The Muslim Brotherhood and Inalienable Rights

The Muslim Brotherhood, The Fourth of July: compare and contrast.

The Muslim Brotherhood, The Fourth of July: compare and contrast.

The Declaration of Independence reflects our founders’ understanding of man, State and God. The rights that come to man from God are unalienable – life, liberty and the pursuit of happiness – and drawn broadly enough to encompass all the people of all the religions, all the nationalities, all the ethnicities, all the genders and all the political and economic philosophies that have come ashore here in the subsequent 235 years. As people we are not perfect and so it has taken many years, a horrendous Civil War and enormous political and social effort to move toward ensuring that “inalienable rights” accrue to everyone; E Pluribus Unum is a process. We are proud of the fact that “American” is something one can become (try becoming Chinese) and neither God nor the founders can tell us how to be one.

Governments, on the other hand, need tight human rein. They are there only to “secure these (inalienable) rights” and they derive “their just powers from the consent of the governed.” Government is further limited by “the right of the people to alter or abolish it,” specifically if it “becomes destructive to” the end of securing the inalienable rights derived from God. The hallmark of our system is that the people who make up “the Government” have to come back periodically and individually to ask how the people how they’re doing. They have to ask for more time, another term. And if the people say no, they have to leave. And some people – second term Presidents – aren’t allowed to ask for more.

That’s a lot of power in the hands of the people. A great many people have come here to exercise it and a great many people died to ensure that we keep it.

On the other hand, Mohammad Badei, the Muslim Brotherhood’s Supreme (and very unelected) Leader told the Egyptian newspaper, Al Youm Al Sabi’e late last year, “Our Fiqh (jurisprudence) choice is that women are not suited to lead the state,” nor are non-Muslims. Asked whether people should be able to “choose what they want,” he replied, “If the people choose something against the Sharia, it is not proper to implement it. If there is a conflict with the Sharia, it must not be put into force.” It should be noted that Badei declared jihad against the United States and Israel last year as well.

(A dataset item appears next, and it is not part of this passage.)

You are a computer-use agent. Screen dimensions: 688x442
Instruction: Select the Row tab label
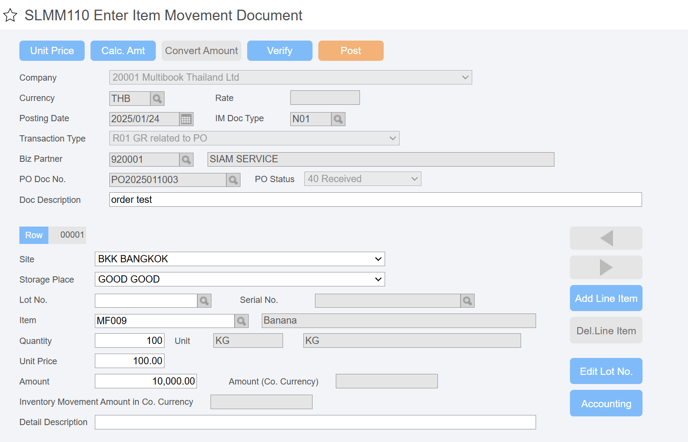[34, 235]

It is sad, then, in the run up to Independence Day, that the Administration has decided to open relations with the Muslim Brotherhood on the grounds that it is likely to gain elected power in Egypt and is a “rising force” elsewhere in the Arab and Muslim world. Aside from the obvious problem that lots of rising forces in the world are anathema to us and shouldn’t be dealt with – they tried it in the 1930s, and it didn’t work out very well – the Muslim Brotherhood takes a view of governance that is incompatible with ours and which, if we accept it, consigns large segments of whatever population it rules to second-class, dhimmi or simply sub-status.

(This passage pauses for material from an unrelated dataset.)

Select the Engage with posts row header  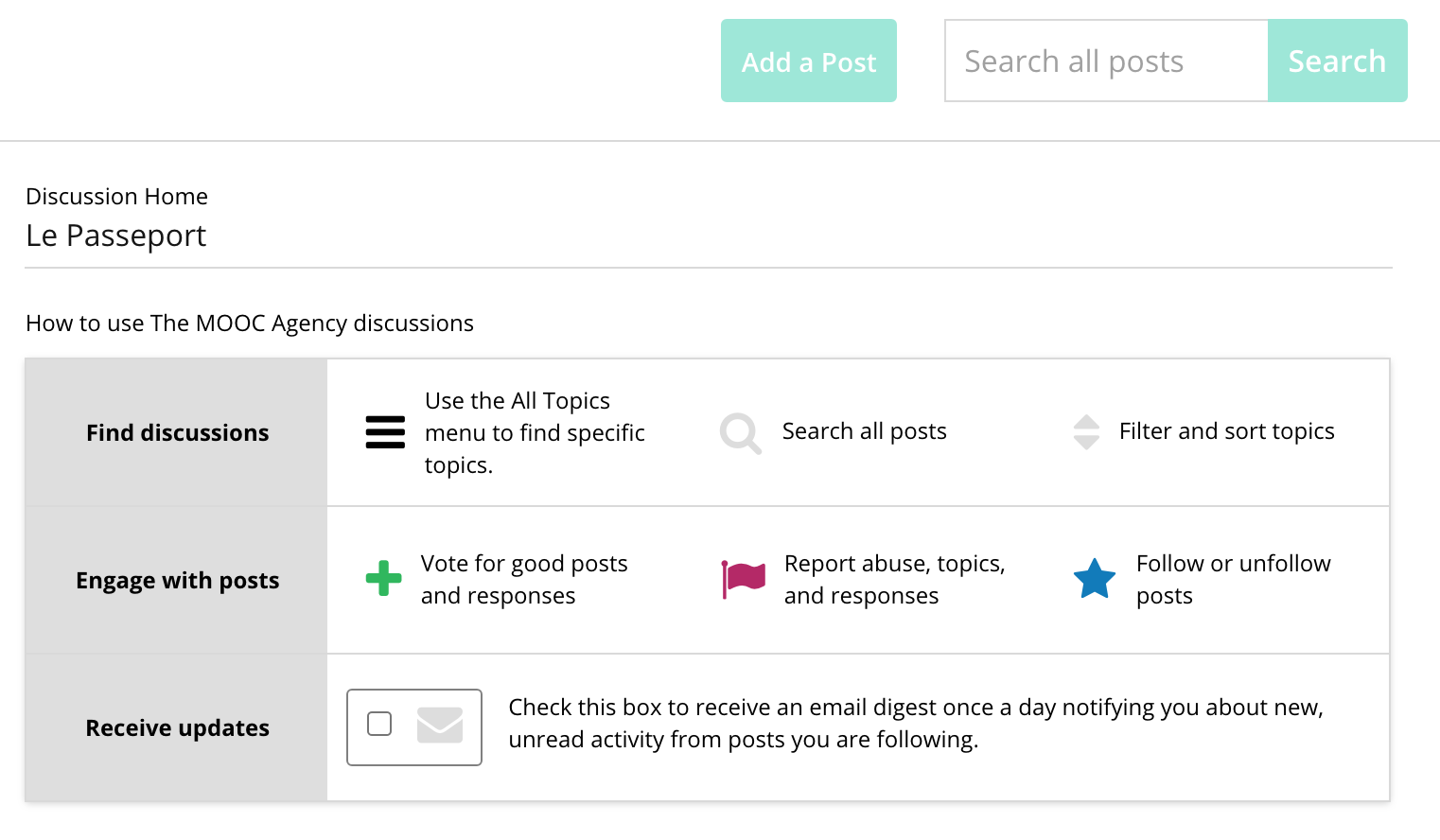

What is the United States Government telling Egypt’s people about their future? What does it tell the region’s various ethnic and religious minorities – not to mention women and homosexuals – about their inalienable rights? Is it that rights are only inalienable in the United States and only for Americans? That would not be “leading from behind” but abandoning the world to whatever evil forces rise now and in the future. It would make the President an intellectual isolationist while he’s prosecuting wars in six countries (the drone war came to Somalia this week).

When Ronald Reagan went to Bitburg, Eli Wiesel said to him, “That place, Mr. President, is not your place.” When people are divided into status and sub-status, it is not our place to stand with those who do the dividing.